Dans leur rapport, les élus relayaient d’ailleurs la position de l’agence nationale de la sécurité des systèmes d’information qui conseillait en août 2020 « de ne jamais payer la rançon ». « Son paiement ne garantit pas l’obtention d’un moyen de déchiffrement, incite les cybercriminels à poursuivre leurs activités et entretient donc ce système frauduleux. »

Lire notre article. Cyberattaque : « Il y a une explosion de la grande criminalité », rapporte le directeur de l’Anssi

Le revenu du cybercrime est évalué à 6 000 milliards de dollars en 2021

« C’est un nouveau risque et donc un nouveau marché pour les assurances.
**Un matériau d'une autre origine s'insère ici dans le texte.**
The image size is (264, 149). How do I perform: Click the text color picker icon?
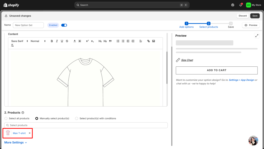tap(75, 41)
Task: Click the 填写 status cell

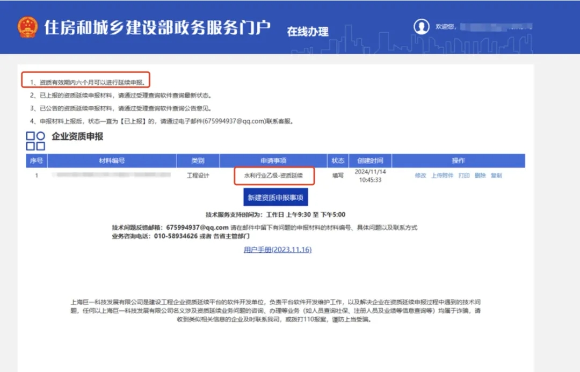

Dans notre rapport nous avions adopté une position singulière mais nous devons prendre en compte les législations étrangères dans une économie mondialisée » reconnaît Sébastien Meurant.
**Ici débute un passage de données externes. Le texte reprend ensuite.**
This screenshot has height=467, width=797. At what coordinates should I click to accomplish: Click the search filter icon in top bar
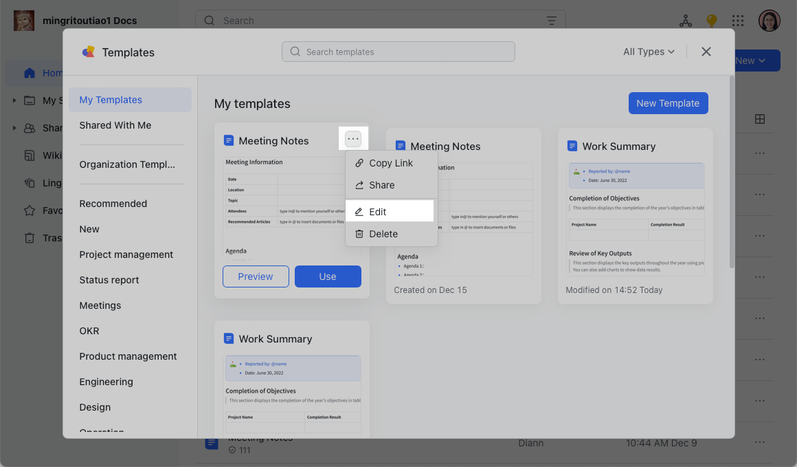[x=551, y=21]
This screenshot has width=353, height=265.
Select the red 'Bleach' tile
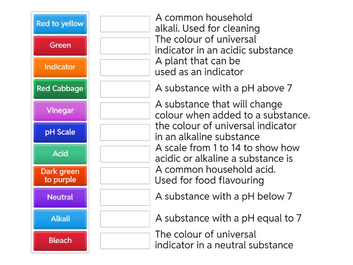point(60,240)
La délégation des entreprises du Sénat appelait, il y a peu, le gouvernement à développer et encadrer l’assurance en cas de cyberattaques, « identifiée comme l’un des premiers risques pour les entreprises depuis 2013 ». « Le nombre de victimes a été multiplié par 4 en 2020 et le revenu du cybercrime est évalué à 6 000 milliards de dollars en 2021, ce qui devrait représenter la troisième économie mondiale derrière les États-Unis et la Chine en 2025 », rappelaient les élus.

Le Sénat « très réservé » sur l’annonce gouvernementale

Pour autant, Serge Babary, président LR de la délégation « reste très réservé » sur cette disposition « sibylline » du compte rendu du Conseil des ministres. « Nous n’avons pas encore vu le projet de loi mais on peut facilement imaginer que ces assurances vont entraîner un coût supplémentaire pour les entreprises qui va se répercuter sur leurs clients sans avoir la certitude qu’une fois la rançon payée, celle-ci pourra récupérer ses données. Et puis à partir du moment où une entreprise à la garantie d’être assurée pour une rançon est ce qu’elle ne va pas être tentée de prendre des dispositions moins coûteuses pour sa sécurité » ? C’est la raison pour laquelle, la délégation insistait sur « la nécessaire convergence entre solutions de sécurité en amont et services de secours numériques en cas d’attaque ».

« Il faut être un peu sérieux et conditionner ces assurances à une analyse en amont de l’architecture numérique de l’entreprise. Comme pour n’importe quel contrat, les assureurs ne vont pas travailler avec vous si elles ne vous connaissent pas. », appuie Rémi Cardon.